Senza contare l'OGM-free che ormai la sinistra borghese italiana ha elevato a dogma che viene messo in discussione solo da fascisti e gente pagata dalle multinazionali. Persone piu' competenti di me hanno smontato pezzo per pezzo queste strategie di marketing cosi' come il loro presunto impatto positivo sull'ecosistema e sulla salute. Spesso anzi, ha un impatto decisamente negativo come ad esempio sulla resa delle varie tecniche di coltura, che hanno come conseguenza la necessita' di maggiori terreni coltivabili (deforestazione) e possono far aumentare i prezzi (che ha impatti devastanti sulle economie dei paesi poveri).

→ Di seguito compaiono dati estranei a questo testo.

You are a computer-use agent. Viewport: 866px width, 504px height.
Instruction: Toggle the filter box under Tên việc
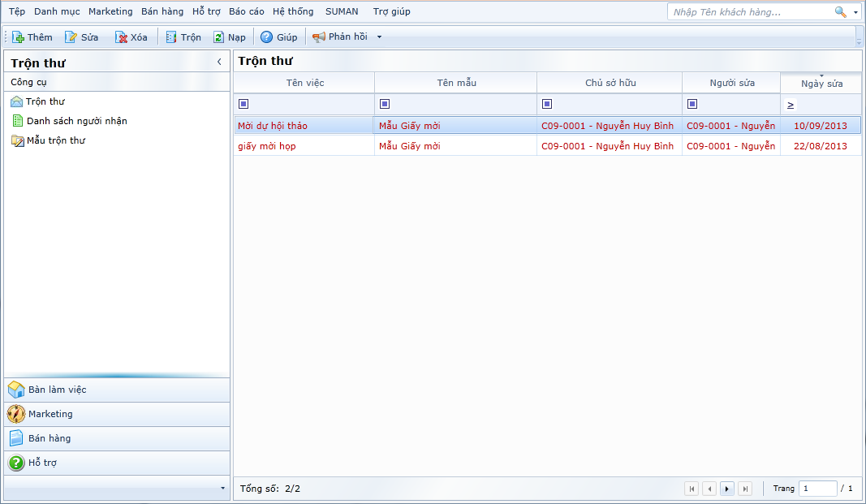click(243, 104)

Chiaramente possiamo individuare tutti facilmente i punti di contatto tra questi fenomeni commerciali e il veganismo: la maggior parte dei vegani ha un concetto di alimentazione salutare ed etica distorta, non consapevole, ideologizzata e mancante di contatto con la realta' e questa "ignoranza" lascia spazio di penetrazione a tutti quei prodotto commerciali che fanno leva su questa visione parziale delle realta' produttive, a cui non corrisponde pero' un impatto etico concreto ma esclusivamente un appagamento individuale del proprio senso del giusto.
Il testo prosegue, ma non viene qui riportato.